課題一覧:
(a) 下に並ぶ行の先頭から「Bezançon (97, 621)」を含む行までを、その行も含めてそのまま書き写せ。
(b) 下の『ばらの騎士』公演の感想文を、最後の文のあとから書き継げ。

本文:
Don't Kill the Earth

地球環境を愛する平凡な一市民が、つれづれなるままに環境問題や日常生活のあれやこれやを綴ったブログです

身を引く?

2024年12月19日 06時30分00秒 | Weblog
  • 指揮:ジョナサン・ノット(東京交響楽団 音楽監督)
  • 演出監修:サー・トーマス・アレン
  • 元帥夫人:ミア・パーション
  • オクタヴィアン:カトリオーナ・モリソン
  • ゾフィー:エルザ・ブノワ
  • オックス男爵:アルベルト・ペーゼンドルファー
  • ファーニナル:マルクス・アイヒェ
 ジョナサン・ノットが指揮するオペラはハズレがない印象だし、ウィーンフィル+バイエルン放送響とセットで買うと割安になるので、反射的にチケットを買った。
 期待したとおり、海外から招いた歌手陣の声量と表現力が素晴らしい。
 まず、ミアー・パーションの
 「時とは ふしぎなもの
で始まる1幕後半の元帥夫人の独唱が心に沁みる。
 彼女一人だけが高い山の頂きにいるようで、歌手のヴィジュアルとも相まって、「女神の孤独」という言葉が自然に浮かんでくるのである。
 もっとも、元帥夫人は、この時点では自分が神(女神)のレベルに達していることには気付いていないようなのだが・・・。
 ちょっと勿体なかったのは1幕ラストの演出である。
 私見では、今まで観た中でベストの演出は、新国立劇場のジョナサン・ミラーの演出(リヒャルト・シュトラウスばらの騎士)である。
 一人部屋に取り残された元帥夫人は、大きな鏡の前に立ち、煙草を吸いながら、もう若くはない自分の姿をまじまじと見つめる(この間、オーケストラは休止)。
 この演出は、どうやら中高年の男性から絶大な支持を得ているらしい(伝聞)。

行の抜粋:
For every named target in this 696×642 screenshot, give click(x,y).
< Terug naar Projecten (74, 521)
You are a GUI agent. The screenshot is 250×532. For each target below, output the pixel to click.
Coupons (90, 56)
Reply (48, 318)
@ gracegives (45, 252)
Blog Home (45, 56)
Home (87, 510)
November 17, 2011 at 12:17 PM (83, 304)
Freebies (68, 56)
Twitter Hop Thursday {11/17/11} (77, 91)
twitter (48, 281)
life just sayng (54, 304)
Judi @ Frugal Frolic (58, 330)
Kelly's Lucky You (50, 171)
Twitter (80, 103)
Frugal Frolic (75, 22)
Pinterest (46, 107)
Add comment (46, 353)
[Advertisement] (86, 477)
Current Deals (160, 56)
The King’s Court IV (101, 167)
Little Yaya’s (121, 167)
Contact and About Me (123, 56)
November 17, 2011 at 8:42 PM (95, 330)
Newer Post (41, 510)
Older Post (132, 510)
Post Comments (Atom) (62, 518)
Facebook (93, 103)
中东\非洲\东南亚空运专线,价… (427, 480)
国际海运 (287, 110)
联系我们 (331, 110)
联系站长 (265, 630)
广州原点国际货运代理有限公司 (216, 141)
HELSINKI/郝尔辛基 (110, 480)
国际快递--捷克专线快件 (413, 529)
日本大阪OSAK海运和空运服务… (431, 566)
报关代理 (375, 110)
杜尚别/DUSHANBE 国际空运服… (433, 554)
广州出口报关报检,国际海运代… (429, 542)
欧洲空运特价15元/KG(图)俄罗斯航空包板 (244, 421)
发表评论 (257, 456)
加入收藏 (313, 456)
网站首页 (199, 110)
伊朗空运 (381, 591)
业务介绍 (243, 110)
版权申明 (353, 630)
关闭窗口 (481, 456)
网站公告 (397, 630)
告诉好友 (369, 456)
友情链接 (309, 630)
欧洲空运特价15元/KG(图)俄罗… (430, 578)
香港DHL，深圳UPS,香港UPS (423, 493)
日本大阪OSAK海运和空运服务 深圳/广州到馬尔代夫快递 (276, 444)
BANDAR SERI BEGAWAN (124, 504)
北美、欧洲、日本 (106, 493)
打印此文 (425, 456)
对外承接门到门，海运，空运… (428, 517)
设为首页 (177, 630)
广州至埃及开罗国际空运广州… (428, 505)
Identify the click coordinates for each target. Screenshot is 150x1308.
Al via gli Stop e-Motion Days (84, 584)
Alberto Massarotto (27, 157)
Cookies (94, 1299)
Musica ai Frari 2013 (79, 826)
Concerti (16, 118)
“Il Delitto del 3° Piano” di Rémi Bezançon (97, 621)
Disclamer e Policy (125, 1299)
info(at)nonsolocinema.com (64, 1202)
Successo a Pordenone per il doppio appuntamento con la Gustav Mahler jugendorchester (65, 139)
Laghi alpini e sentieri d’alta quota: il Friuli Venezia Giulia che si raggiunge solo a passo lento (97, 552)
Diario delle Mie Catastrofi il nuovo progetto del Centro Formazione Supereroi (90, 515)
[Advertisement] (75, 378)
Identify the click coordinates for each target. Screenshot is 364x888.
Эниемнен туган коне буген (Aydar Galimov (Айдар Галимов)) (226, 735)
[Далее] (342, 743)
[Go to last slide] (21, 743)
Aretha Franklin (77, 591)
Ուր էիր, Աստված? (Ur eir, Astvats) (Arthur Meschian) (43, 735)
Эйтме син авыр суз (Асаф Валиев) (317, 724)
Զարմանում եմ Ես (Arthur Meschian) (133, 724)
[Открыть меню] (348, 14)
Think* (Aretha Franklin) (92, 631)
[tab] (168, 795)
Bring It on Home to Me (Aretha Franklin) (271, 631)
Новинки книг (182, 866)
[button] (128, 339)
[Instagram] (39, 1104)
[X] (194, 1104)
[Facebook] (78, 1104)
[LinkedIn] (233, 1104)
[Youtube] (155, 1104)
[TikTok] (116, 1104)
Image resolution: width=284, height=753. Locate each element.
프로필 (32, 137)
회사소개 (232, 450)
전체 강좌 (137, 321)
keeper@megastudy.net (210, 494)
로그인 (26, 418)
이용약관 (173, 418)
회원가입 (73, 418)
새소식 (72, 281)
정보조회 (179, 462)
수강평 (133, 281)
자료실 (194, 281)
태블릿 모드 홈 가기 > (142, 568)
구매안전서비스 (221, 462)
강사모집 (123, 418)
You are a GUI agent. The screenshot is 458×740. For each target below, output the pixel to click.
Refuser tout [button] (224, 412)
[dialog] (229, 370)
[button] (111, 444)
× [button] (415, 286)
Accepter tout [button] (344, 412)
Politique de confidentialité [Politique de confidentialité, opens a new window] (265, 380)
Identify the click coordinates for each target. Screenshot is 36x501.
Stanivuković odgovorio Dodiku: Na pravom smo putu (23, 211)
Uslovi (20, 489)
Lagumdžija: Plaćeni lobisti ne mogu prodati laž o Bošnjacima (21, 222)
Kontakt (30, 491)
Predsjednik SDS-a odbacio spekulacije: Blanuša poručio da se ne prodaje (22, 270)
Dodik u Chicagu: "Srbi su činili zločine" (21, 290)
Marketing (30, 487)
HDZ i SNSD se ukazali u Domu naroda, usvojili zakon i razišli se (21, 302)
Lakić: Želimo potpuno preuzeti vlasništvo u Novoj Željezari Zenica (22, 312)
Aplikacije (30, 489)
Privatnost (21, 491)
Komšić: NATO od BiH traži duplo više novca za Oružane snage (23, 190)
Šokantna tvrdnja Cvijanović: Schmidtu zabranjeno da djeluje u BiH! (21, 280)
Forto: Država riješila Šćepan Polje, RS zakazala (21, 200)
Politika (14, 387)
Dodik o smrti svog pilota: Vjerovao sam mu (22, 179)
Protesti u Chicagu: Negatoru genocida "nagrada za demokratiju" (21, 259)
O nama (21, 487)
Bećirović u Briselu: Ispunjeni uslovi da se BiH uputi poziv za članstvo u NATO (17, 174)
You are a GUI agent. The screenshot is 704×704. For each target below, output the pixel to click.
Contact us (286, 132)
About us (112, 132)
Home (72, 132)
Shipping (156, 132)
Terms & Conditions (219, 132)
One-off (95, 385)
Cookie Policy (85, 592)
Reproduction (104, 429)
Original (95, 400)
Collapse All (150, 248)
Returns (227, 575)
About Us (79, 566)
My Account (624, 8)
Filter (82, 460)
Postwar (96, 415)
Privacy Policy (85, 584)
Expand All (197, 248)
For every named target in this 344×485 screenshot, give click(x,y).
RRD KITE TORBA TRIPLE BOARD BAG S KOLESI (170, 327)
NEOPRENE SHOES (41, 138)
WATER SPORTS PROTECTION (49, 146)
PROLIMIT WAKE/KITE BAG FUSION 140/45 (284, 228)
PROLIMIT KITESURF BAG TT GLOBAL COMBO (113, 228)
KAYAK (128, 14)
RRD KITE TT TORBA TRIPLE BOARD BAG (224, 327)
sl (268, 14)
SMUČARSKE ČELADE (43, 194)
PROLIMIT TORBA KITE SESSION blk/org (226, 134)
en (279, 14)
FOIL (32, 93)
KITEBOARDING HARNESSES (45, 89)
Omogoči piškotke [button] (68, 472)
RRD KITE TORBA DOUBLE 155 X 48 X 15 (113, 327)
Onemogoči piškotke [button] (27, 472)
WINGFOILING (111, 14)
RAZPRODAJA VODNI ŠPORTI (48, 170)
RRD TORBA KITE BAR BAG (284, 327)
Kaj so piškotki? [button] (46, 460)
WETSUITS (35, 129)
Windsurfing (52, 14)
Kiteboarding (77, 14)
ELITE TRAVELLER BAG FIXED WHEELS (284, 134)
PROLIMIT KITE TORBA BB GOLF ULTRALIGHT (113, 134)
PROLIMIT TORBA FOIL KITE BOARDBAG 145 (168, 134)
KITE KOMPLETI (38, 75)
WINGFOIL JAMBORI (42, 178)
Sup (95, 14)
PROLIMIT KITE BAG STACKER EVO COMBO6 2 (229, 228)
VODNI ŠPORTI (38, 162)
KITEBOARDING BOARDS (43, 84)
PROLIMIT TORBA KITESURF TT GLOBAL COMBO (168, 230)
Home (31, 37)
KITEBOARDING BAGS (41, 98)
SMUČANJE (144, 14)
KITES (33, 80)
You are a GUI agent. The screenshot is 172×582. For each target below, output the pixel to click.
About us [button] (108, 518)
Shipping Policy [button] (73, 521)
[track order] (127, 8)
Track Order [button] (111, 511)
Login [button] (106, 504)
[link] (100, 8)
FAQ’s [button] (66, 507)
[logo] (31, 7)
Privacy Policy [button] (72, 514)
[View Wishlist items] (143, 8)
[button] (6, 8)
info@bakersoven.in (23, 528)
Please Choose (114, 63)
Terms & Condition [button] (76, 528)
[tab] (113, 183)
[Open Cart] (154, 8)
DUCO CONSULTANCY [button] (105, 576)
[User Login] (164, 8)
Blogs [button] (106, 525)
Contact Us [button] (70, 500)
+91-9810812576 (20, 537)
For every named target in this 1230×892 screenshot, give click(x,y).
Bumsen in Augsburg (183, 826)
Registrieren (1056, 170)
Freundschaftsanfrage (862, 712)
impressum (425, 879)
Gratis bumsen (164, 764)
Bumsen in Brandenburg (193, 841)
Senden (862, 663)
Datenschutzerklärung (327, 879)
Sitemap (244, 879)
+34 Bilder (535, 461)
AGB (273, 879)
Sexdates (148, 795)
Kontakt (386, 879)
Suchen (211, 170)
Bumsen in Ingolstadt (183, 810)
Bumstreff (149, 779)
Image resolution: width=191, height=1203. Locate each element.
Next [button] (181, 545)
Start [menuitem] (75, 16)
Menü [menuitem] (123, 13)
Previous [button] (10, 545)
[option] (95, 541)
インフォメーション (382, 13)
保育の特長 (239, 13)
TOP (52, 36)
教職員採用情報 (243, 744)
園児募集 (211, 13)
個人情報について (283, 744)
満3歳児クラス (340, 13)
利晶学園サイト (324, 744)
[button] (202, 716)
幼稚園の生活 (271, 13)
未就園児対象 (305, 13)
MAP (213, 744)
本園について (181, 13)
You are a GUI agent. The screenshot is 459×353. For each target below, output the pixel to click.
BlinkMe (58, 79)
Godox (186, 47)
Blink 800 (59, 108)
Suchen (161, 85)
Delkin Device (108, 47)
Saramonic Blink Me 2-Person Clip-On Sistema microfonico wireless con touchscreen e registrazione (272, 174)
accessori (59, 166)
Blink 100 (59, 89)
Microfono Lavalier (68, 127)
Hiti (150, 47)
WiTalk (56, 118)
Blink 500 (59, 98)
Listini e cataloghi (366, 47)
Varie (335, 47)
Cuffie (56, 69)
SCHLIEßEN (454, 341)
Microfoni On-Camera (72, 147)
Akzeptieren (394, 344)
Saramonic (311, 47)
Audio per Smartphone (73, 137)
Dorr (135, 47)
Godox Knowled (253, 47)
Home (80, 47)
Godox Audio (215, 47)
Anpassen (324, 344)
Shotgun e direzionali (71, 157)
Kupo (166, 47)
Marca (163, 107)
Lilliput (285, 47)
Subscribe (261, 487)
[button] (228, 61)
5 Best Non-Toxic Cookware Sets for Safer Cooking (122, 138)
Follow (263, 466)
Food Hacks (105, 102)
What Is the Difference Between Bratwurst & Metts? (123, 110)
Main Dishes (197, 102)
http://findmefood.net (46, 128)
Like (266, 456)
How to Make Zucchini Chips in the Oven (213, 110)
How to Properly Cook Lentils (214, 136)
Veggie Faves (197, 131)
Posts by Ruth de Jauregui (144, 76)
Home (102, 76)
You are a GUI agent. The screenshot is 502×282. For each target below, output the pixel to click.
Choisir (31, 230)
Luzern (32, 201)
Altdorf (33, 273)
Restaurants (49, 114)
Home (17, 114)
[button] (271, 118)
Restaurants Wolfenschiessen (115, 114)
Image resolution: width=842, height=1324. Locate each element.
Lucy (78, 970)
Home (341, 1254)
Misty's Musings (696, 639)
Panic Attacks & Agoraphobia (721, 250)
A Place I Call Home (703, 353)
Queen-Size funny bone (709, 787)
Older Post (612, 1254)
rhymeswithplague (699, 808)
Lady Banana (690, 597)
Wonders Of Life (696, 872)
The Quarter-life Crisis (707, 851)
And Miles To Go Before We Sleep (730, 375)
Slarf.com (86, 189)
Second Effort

解答一覧:
(a)
For every named target in this 696×642 screenshot, give click(x,y).
< Terug naar Projecten (74, 521)
You are a GUI agent. The screenshot is 250×532. For each target below, output the pixel to click.
Coupons (90, 56)
Reply (48, 318)
@ gracegives (45, 252)
Blog Home (45, 56)
Home (87, 510)
November 17, 2011 at 12:17 PM (83, 304)
Freebies (68, 56)
Twitter Hop Thursday {11/17/11} (77, 91)
twitter (48, 281)
life just sayng (54, 304)
Judi @ Frugal Frolic (58, 330)
Kelly's Lucky You (50, 171)
Twitter (80, 103)
Frugal Frolic (75, 22)
Pinterest (46, 107)
Add comment (46, 353)
[Advertisement] (86, 477)
Current Deals (160, 56)
The King’s Court IV (101, 167)
Little Yaya’s (121, 167)
Contact and About Me (123, 56)
November 17, 2011 at 8:42 PM (95, 330)
Newer Post (41, 510)
Older Post (132, 510)
Post Comments (Atom) (62, 518)
Facebook (93, 103)
中东\非洲\东南亚空运专线,价… (427, 480)
国际海运 (287, 110)
联系我们 (331, 110)
联系站长 (265, 630)
广州原点国际货运代理有限公司 (216, 141)
HELSINKI/郝尔辛基 (110, 480)
国际快递--捷克专线快件 (413, 529)
日本大阪OSAK海运和空运服务… (431, 566)
报关代理 (375, 110)
杜尚别/DUSHANBE 国际空运服… (433, 554)
广州出口报关报检,国际海运代… (429, 542)
欧洲空运特价15元/KG(图)俄罗斯航空包板 (244, 421)
发表评论 (257, 456)
加入收藏 (313, 456)
网站首页 (199, 110)
伊朗空运 (381, 591)
业务介绍 (243, 110)
版权申明 (353, 630)
关闭窗口 (481, 456)
网站公告 (397, 630)
告诉好友 (369, 456)
友情链接 (309, 630)
欧洲空运特价15元/KG(图)俄罗… (430, 578)
香港DHL，深圳UPS,香港UPS (423, 493)
日本大阪OSAK海运和空运服务 深圳/广州到馬尔代夫快递 (276, 444)
BANDAR SERI BEGAWAN (124, 504)
北美、欧洲、日本 (106, 493)
打印此文 (425, 456)
对外承接门到门，海运，空运… (428, 517)
设为首页 (177, 630)
广州至埃及开罗国际空运广州… (428, 505)
Identify the click coordinates for each target. Screenshot is 150x1308.
Al via gli Stop e-Motion Days (84, 584)
Alberto Massarotto (27, 157)
Cookies (94, 1299)
Musica ai Frari 2013 (79, 826)
Concerti (16, 118)
“Il Delitto del 3° Piano” di Rémi Bezançon (97, 621)

(b)
 2幕の主役はオックス男爵となるが、アルベルト・ぺーセンドルファーの歌と演技が素晴らしい。
 2メートル以上はあろうかという巨漢で腹も出ている彼は、立ち上がったクマのようである。
 さて、このオペラのピークは、3幕ラストの三重唱である。
 解説本ではよく「三角関係を回避すべく、若い二人のために身を引く元帥夫人」などと説明されている。
 だが、台本を読む限り、そのような解釈は正しくないと思う。
 ”Geh' Er doch schnell und tu Er was Sein Herz Ihm sagt.
(早く行きなさい、あなたの心のままに)
とあるとおり、元帥夫人はオクタヴィアンの自由を尊重しただけで、「身を引いた」わけではないのだ。
 そして彼女は、当時の習慣にならって「愛のない結婚」を余儀なくされた自分とは違う道を、オクタヴィアンとゾフィーに歩んでほしいと願ったのである。
 これこそが、「正しいやり方で」愛することなのであり、ここにおいて元帥夫人は神(女神)のレベルに達したと思う。
 この三重唱は、R.シュトラウスの葬儀でも演奏されたというが、それは当然のことだろう。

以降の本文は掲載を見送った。